Christina Weller, economist at CAFOD, says "G20 leaders have not thrown out the old failed orthodoxy of minimal government intervention in markets, and have not embraced their responsibility to re-orient economies to broader objectives of social and envirnomental well-being.  As a result, they have not carried out the reforms needed to tackle the deficiencies of global markets... [and] will continue to deal with crisis after crisis, and the lessons of the global downturn will be lost."

Friday, 7 October 2011

One week

On Sunday we had our annual Lifeboat service, which I led, and the vicar preached (an excellent sermon).  You can read about our local Lifeboat station and see some photo's of the service here (click here).  I really enjoyed talking to the Lifeboat crewmembers after the service over coffee, because all those I spoke with were amazing guys - so humble and down-to-earth and yet what they do is so giving and sacrificial and really a gift to the community. 

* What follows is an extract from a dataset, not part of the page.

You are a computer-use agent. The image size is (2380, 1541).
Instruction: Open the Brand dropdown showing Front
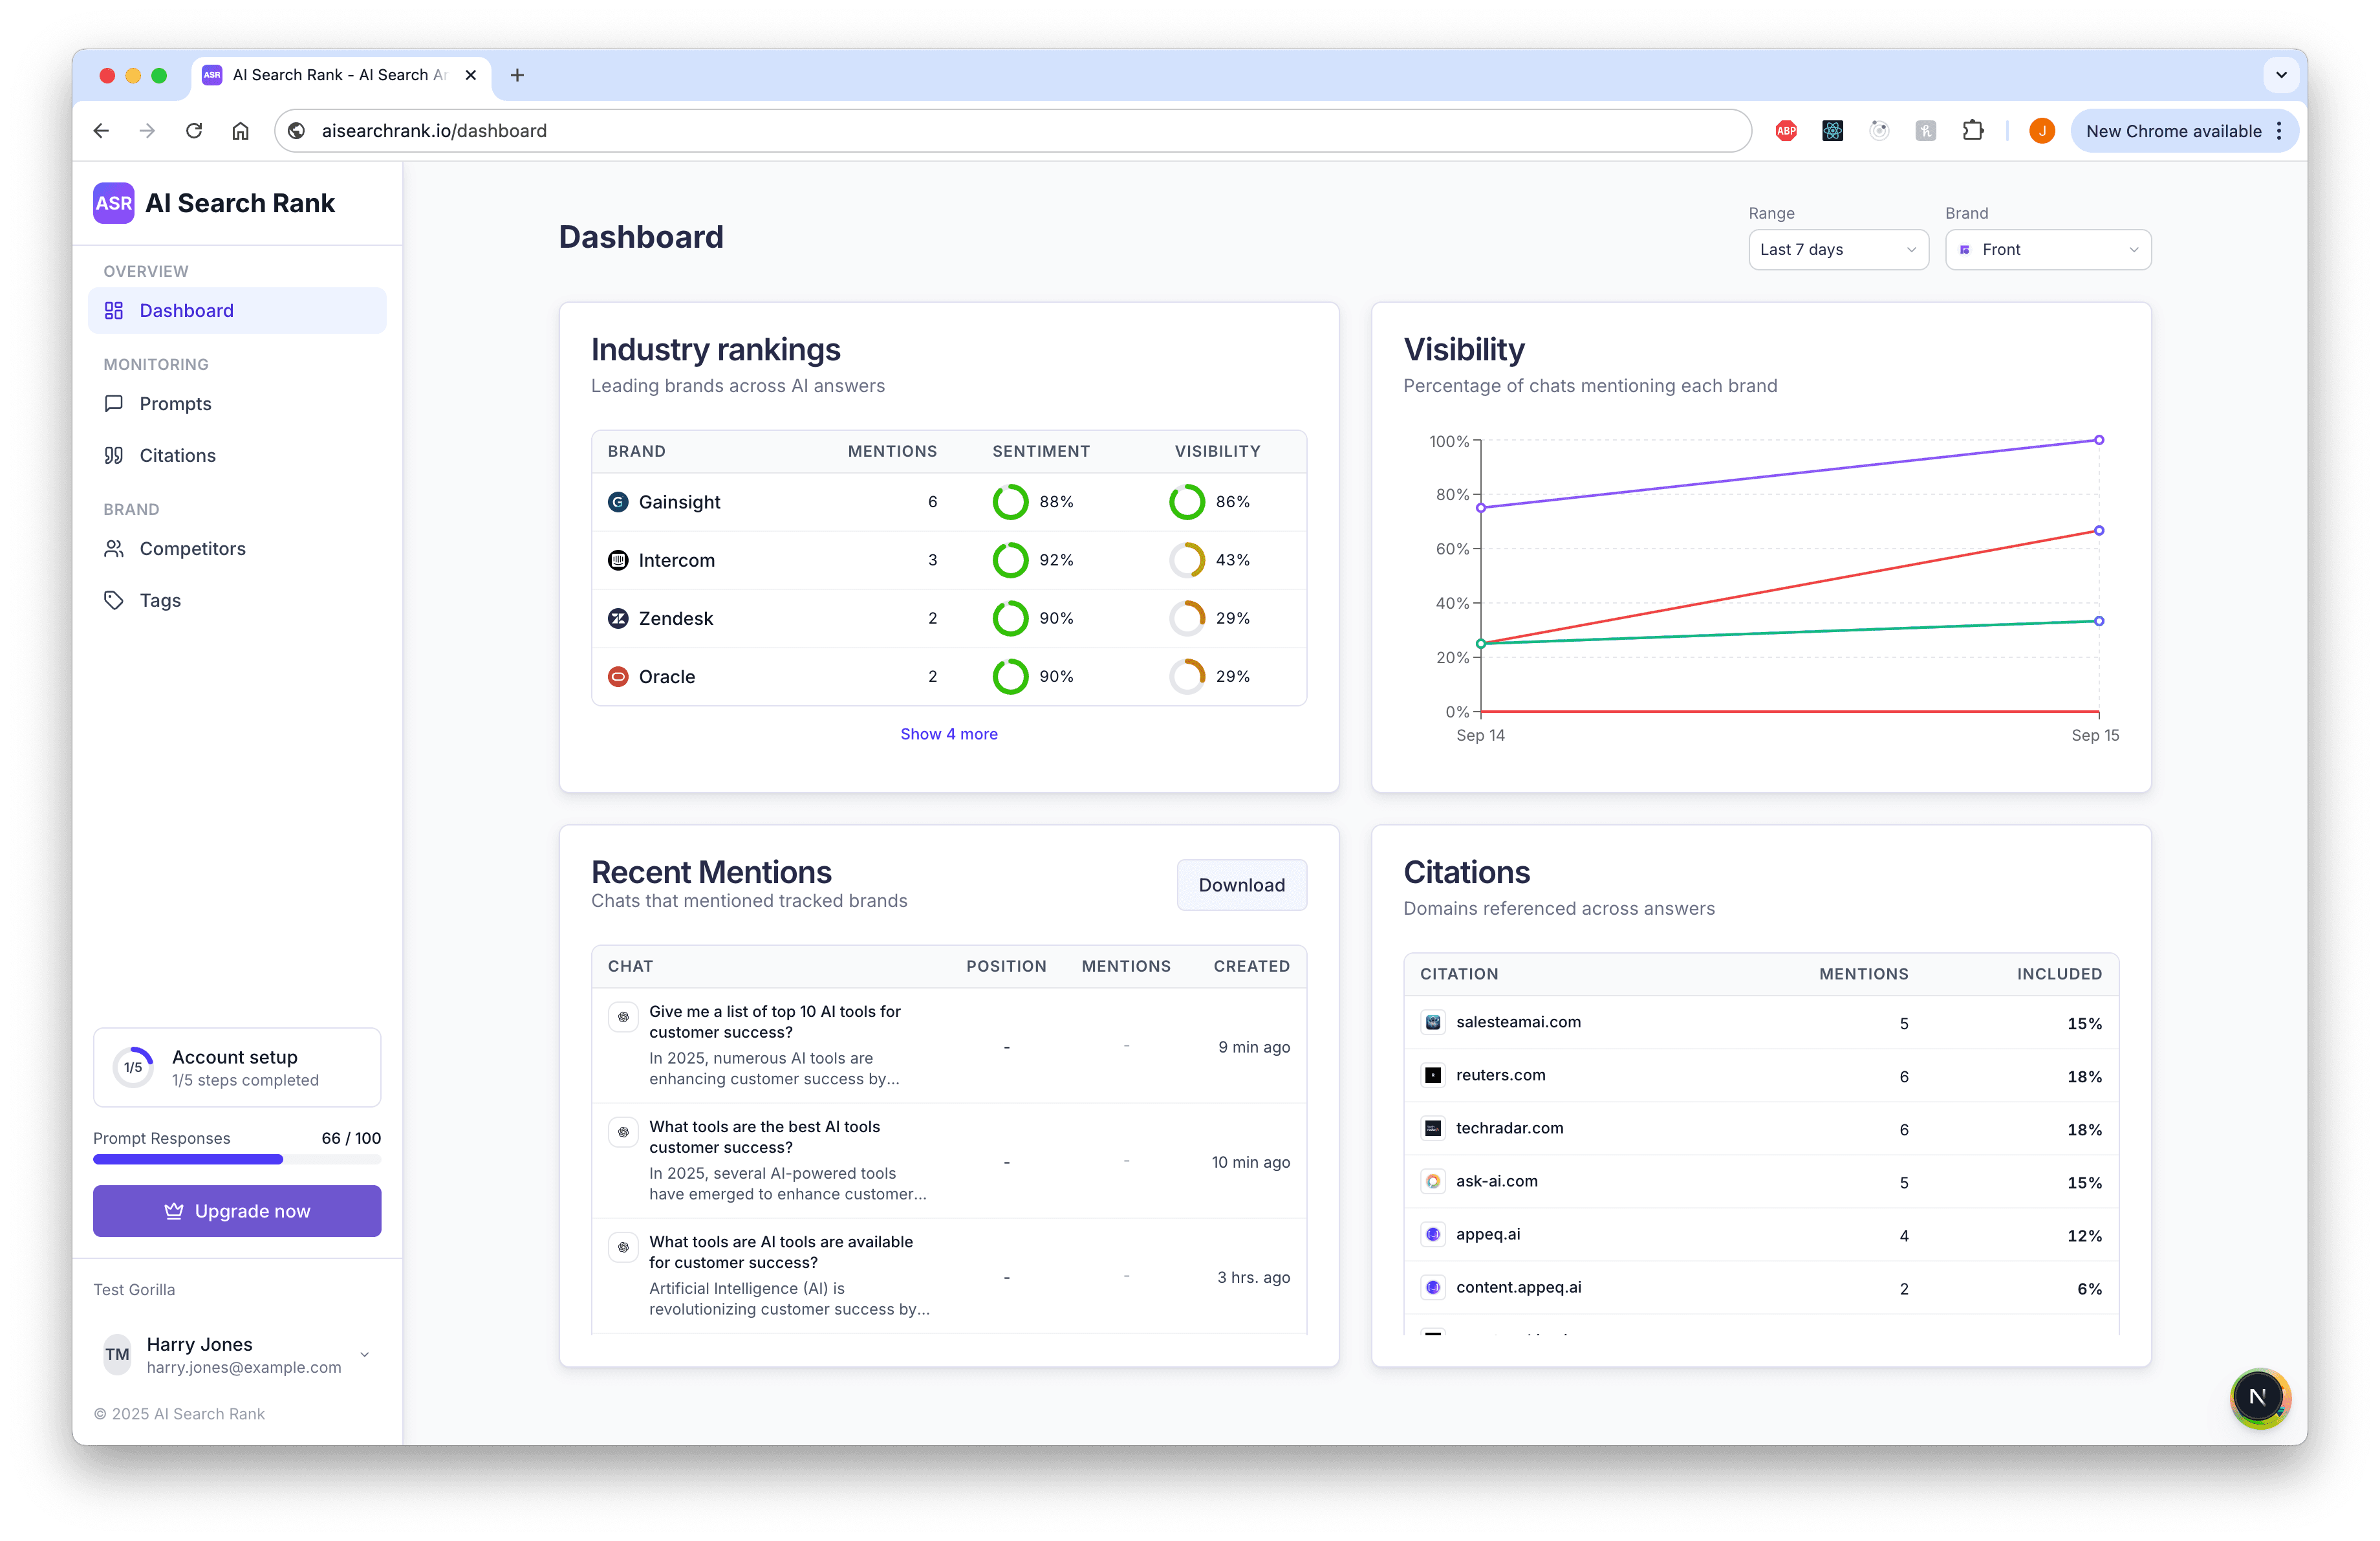click(2047, 249)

On Monday I had the pleasure of meeting for lunch and discussion with many other women clergy from our archdeaconry, our Dean of Women in Ministry, our Archdeacon and our Suffragan Bishop.  I really enjoyed meeting with other women clergy, especially those I had not yet met.  I love hearing other people's stories of ministry challenges.  In our group discussion we mainly talked about the Church of England's draft legislation on women bishops, particularly the debates that have been happening in local deaneries.  Later on Monday I hosted a ministry team meeting at my house, which I always enjoy because we do talk about things that really matter in the parish, i.e. mission and ministry. 

On Tuesday I conducted a funeral for a baby that lived for just under an hour after being born at 23 weeks gestation.  I had seen the baby's photograph and handprints and footprints, which were just precious.  The mother and father, of course, were devastated.  It was very intense conducting this funeral, compared with how it feels to conduct the funeral of someone in their 90's.  Tuesday evening I attended the Sea Cadets unit where I am chaplain (or Padre).  After colours and prayers I sat in on the Meteorology class, all about clouds and their names and characteristics.  I enjoy getting to know the cadets and having a laugh with them, and the staff are great. 

On Wednesday morning I worked on my two sermons for Sunday.  In the afternoon I got a phonecall from my training incumbent asking if I would go see a parishioner in hospital who, he had been informed, was dying.  This woman was 93 years old and I had visited her at home several times.  At hospital I found her unconscious and breathing was shallow.  The nurse said that she had been alright the night before, but took a turn in the night for the worse.  The woman's two closest friends were there, as she has no family.  I held her hand and prayed with her, the last rites, and read from the psalms and other parts of the bible.  A couple hours after I returned home, I was told that she passed away.  What a deep mystery death is - she passed very peacefully, but I'm sure she heard me, and her friends, while we were there. 

Today, Thursday, in the morning I made sandwiches for the new Lunch Club that was launched today.  Our Lay Reader publicised this lunch club to several establishments around our community where there are people who have mental illnesses, inviting them to come for lunch on the first Thursday of each month.  We had a turn-out of 10 guests, which I thought was super.  It was an immense privilege being involved in this today, and I look forward to the next one.  These people were good to be with.  Then, in the afternoon, I went with one of my parishioners to the opening of the Wirral Food Bank warehouse, and to meet with the guy whose running it.  My car boot was full of food donations, from our Harvest Festival, so it was wonderful to off-load that.  We are considering whether our church might be able to be a distributor for the food, for people in our area.  It's very exciting!

Usually we have music group practice on a Thursday night, but thankfully it was cancelled tonight.  Tomorrow is my day off.  Saturday, well, I still have to finish the two sermons for Sunday, don't I!  A week in the life of a curate.